The JValue data type:

data JValue = JNull
            | JBool Bool
            | JString String
            | JNumber { int :: Integer, frac :: [Int], exponent :: Integer }
            | JArray [JValue]
            | JObject [(String, JValue)]
            deriving (Eq, Generic)

The ParseResult data type:

data ParseResult a = Error [String] | Result a

The new TextZipper based parser:

newtype Parser i o = Parser {
    runParser_ :: TextZipper i -> ParseResult (TextZipper i, o)
  }

runParser :: Parser String o -> String -> ParseResult (String, o)
runParser parser input =
  case runParser_ parser (textZipper $ lines input) of
    Error errs             -> Error errs
    Result (restZ, output) -> Result (leftOver restZ, output)
  where
    leftOver tz = concat (tzRight tz : tzBelow tz)

The helper functions to create and throw parse errors:

parseError :: String -> TextZipper String -> ParseResult a
parseError err zipper = Error [addPosition err zipper]

throw :: String -> Parser String o
throw = Parser . parseError

elseThrow :: Parser String o -> String -> Parser String o
elseThrow parser err = Parser $ \input ->
  case runParser_ parser input of
    Result (rest, a) -> Result (rest, a)
    Error errs       -> Error (addPosition err input : errs)

And finally, the basic parsers written using the new parser:

lookahead :: Parser String Char
lookahead = Parser $ \input -> case currentChar input of
  Just c  -> Result (input, c)
  Nothing -> parseError "Empty input" input

safeLookahead :: Parser String (Maybe Char)
safeLookahead = Parser $ \input -> case currentChar input of
  Just c  -> Result (input, Just c)
  Nothing -> Result (input, Nothing)

satisfy :: (Char -> Bool) -> String -> Parser String Char
satisfy predicate expectation = Parser $ \input -> case currentChar input of
  Just c | predicate c -> Result (move input, c)
  Just c               -> flip parseError input $
    expectation <> ", got '" <> showCharForErrorMsg c <> "'"
  _                    -> flip parseError input $
    expectation <> ", but the input is empty"

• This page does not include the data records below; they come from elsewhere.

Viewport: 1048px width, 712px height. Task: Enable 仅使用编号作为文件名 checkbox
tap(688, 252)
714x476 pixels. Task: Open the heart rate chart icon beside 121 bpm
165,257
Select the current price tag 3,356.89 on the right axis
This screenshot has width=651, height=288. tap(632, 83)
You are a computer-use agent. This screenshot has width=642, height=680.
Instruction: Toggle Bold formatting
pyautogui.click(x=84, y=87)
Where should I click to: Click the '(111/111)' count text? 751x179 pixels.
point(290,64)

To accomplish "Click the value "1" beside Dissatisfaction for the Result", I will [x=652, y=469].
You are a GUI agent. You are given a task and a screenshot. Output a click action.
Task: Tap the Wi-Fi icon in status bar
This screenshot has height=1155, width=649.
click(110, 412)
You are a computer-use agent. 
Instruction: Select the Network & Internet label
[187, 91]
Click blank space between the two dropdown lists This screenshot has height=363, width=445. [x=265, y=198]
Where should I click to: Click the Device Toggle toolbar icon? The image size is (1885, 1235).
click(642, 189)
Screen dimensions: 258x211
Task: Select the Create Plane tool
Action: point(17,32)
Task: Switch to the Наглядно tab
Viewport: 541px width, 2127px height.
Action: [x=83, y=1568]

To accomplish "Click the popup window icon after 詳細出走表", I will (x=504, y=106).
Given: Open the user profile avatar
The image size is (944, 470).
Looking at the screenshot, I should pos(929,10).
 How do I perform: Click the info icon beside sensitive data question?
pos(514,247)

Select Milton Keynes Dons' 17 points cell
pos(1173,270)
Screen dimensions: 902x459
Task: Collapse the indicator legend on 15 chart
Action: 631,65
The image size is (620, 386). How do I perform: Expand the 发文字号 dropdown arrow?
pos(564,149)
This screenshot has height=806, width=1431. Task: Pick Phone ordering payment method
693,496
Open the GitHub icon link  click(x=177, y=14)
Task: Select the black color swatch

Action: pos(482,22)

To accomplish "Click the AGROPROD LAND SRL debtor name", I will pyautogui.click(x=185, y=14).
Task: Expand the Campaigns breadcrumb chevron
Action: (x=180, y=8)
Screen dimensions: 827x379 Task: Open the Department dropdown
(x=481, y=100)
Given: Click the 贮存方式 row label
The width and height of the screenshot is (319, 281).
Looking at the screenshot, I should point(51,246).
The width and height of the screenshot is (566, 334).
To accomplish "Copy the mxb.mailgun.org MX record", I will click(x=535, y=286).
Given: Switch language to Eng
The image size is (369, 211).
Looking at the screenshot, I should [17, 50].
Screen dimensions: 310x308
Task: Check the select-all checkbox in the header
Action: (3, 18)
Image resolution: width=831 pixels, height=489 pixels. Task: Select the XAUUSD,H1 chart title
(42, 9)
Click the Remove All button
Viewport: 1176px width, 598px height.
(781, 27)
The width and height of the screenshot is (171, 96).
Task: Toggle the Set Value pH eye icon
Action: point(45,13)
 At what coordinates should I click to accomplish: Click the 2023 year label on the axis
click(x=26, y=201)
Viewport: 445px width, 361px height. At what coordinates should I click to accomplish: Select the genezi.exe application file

char :: Char -> Parser String Char
char c = satisfy (== c) $ printf "Expected '%v'" $ showCharForErrorMsg c

digit :: Parser String Int
digit = digitToInt <$> satisfy isDigit "Expected a digit"

string :: String -> Parser String String
string ""     = pure ""
string (c:cs) = (:) <$> char c <*> string cs

Now, we are going to rewrite all the elemental JSON parsers from the first post and put them together to create the final JSON parser. We start with the simplest of them.

JNull and JBool Parsers

The jNull and jBool parsers stay the same as seen before.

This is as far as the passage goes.